**EXERCISE INSTRUCTIONS**
Give the lines below again exactly, starting with the line that holds "Select the LOIRE SORNIN 1 team" and going on through the line that holds "Task: Click the prohibited".

**ENTRIES PROVIDED**
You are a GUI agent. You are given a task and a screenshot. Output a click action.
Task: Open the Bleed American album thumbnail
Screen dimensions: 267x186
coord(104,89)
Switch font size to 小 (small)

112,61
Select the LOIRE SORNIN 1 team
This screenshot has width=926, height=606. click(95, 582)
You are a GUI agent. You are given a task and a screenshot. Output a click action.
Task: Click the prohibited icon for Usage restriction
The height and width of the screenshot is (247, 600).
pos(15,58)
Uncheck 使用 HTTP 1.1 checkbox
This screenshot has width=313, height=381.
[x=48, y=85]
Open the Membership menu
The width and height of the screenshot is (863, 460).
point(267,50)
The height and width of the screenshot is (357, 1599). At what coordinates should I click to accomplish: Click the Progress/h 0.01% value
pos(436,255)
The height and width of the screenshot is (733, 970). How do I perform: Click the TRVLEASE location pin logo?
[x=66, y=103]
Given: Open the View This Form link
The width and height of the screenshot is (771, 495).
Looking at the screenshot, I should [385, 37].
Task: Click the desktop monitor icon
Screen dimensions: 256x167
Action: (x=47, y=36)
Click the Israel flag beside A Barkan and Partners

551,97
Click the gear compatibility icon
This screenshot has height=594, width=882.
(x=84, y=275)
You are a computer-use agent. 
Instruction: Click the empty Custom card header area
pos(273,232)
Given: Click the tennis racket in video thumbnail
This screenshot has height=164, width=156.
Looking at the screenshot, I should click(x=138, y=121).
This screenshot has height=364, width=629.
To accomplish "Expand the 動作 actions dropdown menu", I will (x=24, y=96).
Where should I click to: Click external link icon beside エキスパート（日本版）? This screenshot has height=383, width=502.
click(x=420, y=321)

**TASK RESPONSE**
Select the LOIRE SORNIN 1 team
This screenshot has width=926, height=606. click(95, 582)
You are a GUI agent. You are given a task and a screenshot. Output a click action.
Task: Click the prohibited icon for Usage restriction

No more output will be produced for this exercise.